In an Oct. 31 letter to the Office of the National Cyber Director, the College of Healthcare Information Management Executives (CHIME) and the Association for Executives in Healthcare Information Security (AEHIS) called for greater coordination among Department of Health & Human Services agencies and recommended that the Centers for Medicare & Medicaid Services (CMS) develop a cybersecurity incentive program.
CHIME and AEHIS were responding to a request for information on “opportunities for and obstacles to harmonizing cybersecurity regulations.”
Launched by CHIME in 2014, AEHIS represents more than 950 healthcare security leaders and provides education and networking for senior IT security leaders in healthcare.
Setting the stage for recommendations, the letter notes that the Healthcare and Public Health (HPH) Sector has the unfortunate distinction of being the sector with the most data breaches according to numerous studies. “Healthcare data and information remain lucrative targets for theft and exploitation, particularly through ransomware attacks,” they wrote. “Theft of data skyrocketed during the past few years as criminal groups and adversarial nation states capitalized on the COVID-19 pandemic by using social engineering, the very same techniques that have been successfully used against large, publicly traded companies with far greater resources than the majority of America’s healthcare delivery organizations (HDOs). Health data breaches reported to the Department of Health and Human Services’ (HHS) Office for Civil Rights (OCR) dramatically increased in 2023, on pace to double last year’s total, according to a Politico analysis of the latest agency data.”
CHIME and AEHIS also point out the dire financial situation some provider organizations are facing. “Many are being forced to reduce their budget below benchmarks, and cybersecurity projects will likely end up not surviving these cuts,” the letter states. “While the number of patients that our hospitals and healthcare systems care for has remained steady, if not increased, they are now experiencing grievous financial circumstances. Without a solution, assistance, and changes in policy on the federal level – we fear and believe that there are many more HDOs that are at risk of closure across the nation.”
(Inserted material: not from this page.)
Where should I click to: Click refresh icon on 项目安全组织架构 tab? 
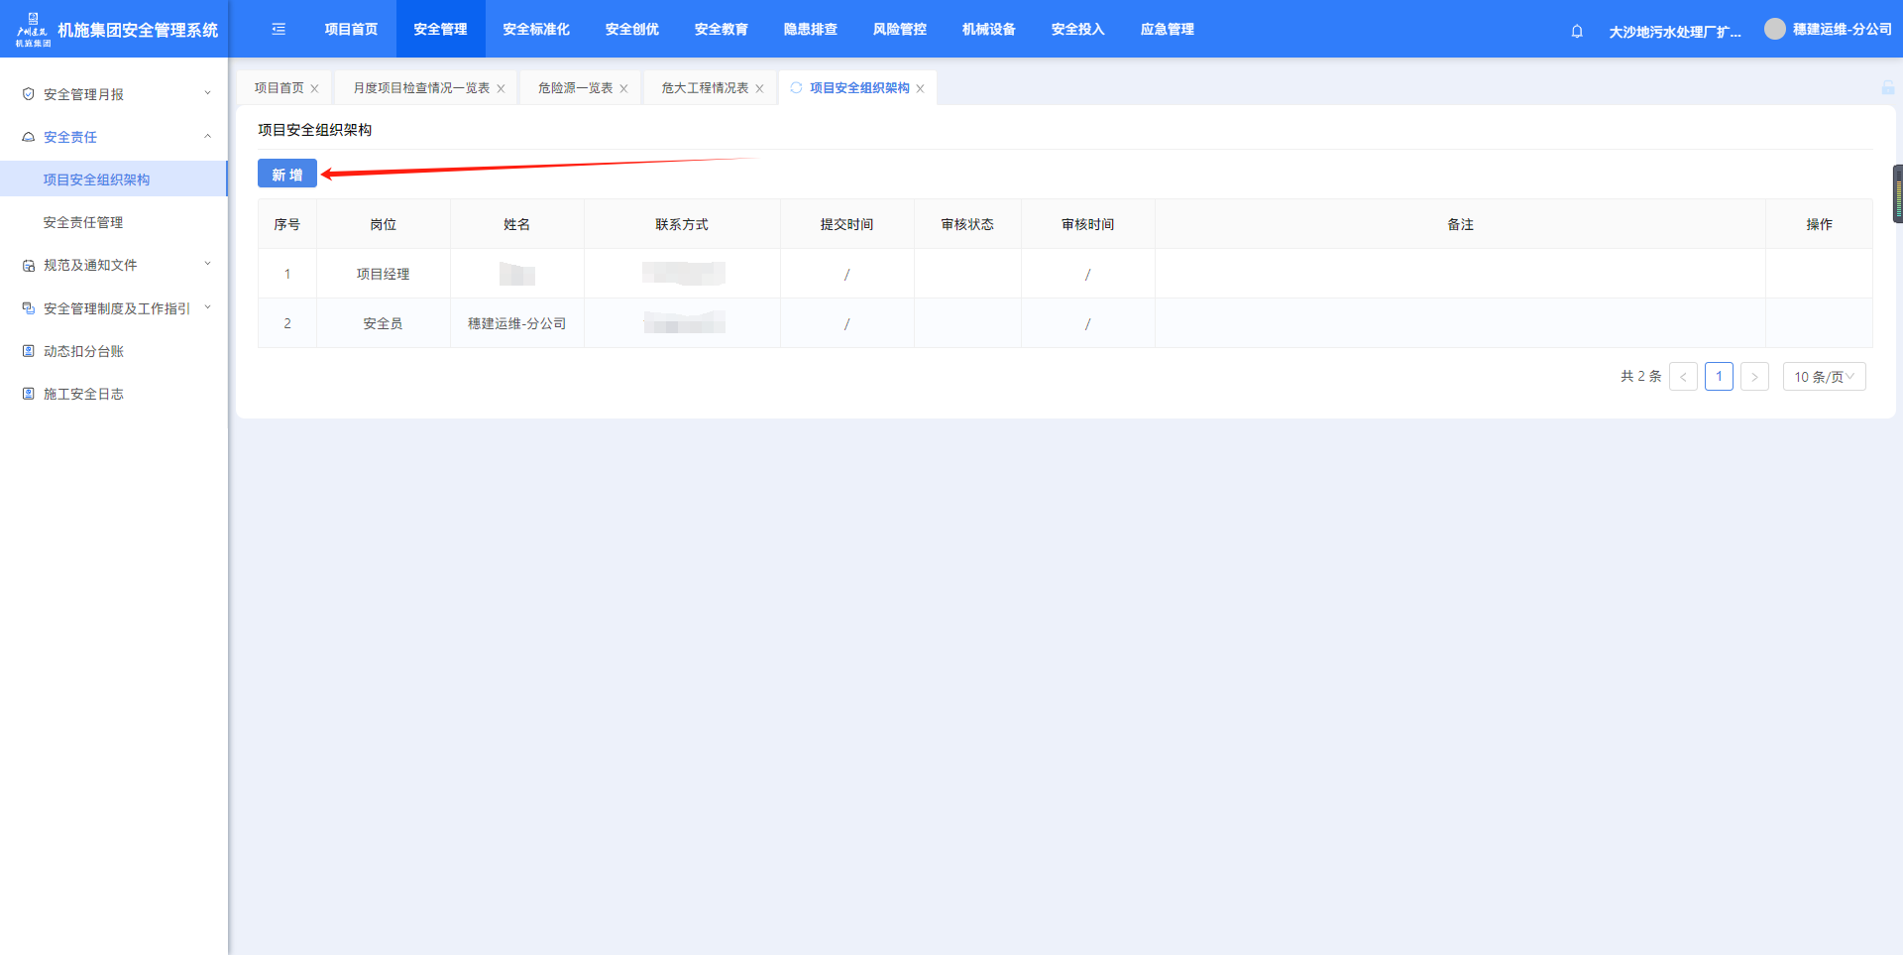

Responding to questions about how cybersecurity is coordinated and regulated, the letter noted that there are multiple areas of HHS that are responsible for cybersecurity – including interfacing with the private sector. “This has created fragmentation and coordination challenges both within HHS as well as outside of the Department.”
The letter recommends that HHS should engage in more education efforts, leverage CMS as an outreach channel to help increase exposure, and further educate providers – especially the small, rural, and under-resourced – with information about: 1) The 405(d) Program’s best practices; 2) The tools that are already available at no cost from the federal government including those from CISA on risk assessment and their cybersecurity hub; and 3) NIST’s resources for small businesses and their National Cybersecurity Center of Excellence (NCCoE).
CHIME and AEHIS point out that nearly all providers bill Medicare and that CMS has a long history of operating the EHR Promoting Interoperability (PI) Program (formerly referred to as the Meaningful Use Program). “Therefore, we believe CMS is uniquely suited to help oversee a new cybersecurity incentive program. However, unlike the EHR PI Program, which began as an incentive program and graduated to a penalty structure, we believe the cybersecurity needs in our sector are so dire and our sector’s financial needs and workforce significantly depleted from fighting the COVID-19 pandemic, that there should be no downside risk to participation.”
Calling themselves strong supporters of the National Institute of Standards and Technology (NIST) Cybersecurity Framework (CSF), CHIME and AEHIS say they understand that NIST is attempting to thread the needle in so far as the CSF has been developed as a tool to be used by a variety of organizations, across different sectors with different needs.
“While we appreciate the balance NIST aims to strike, we believe smaller, rural and under-resourced healthcare organizations will need more prescriptive steps that they can take if we are to enable them to improve their cybersecurity posture,” they wrote.
“For example, across the continuum of healthcare, one segment that continues to present a substantial amount of risk for our members are smaller physician practices. They have a high need for education and resources given their cybersecurity posture remains immature. Again, we are not suggesting so much that NIST modify the CSF to accommodate different sectors and to be clear, that could create an additional set of problems. An ideal starting point for cybersecurity resource-challenged organizations is to educate them; for example, directing them to the 405(d) Program’s HICP tool, which could also be one way measurement could occur in our sector, and can assist in addressing some of these challenges. Finally, we believe the focus must shift away from the mindset of how one healthcare provider stacks up against another provider – and focus more on the individual provider’s own maturity journey.”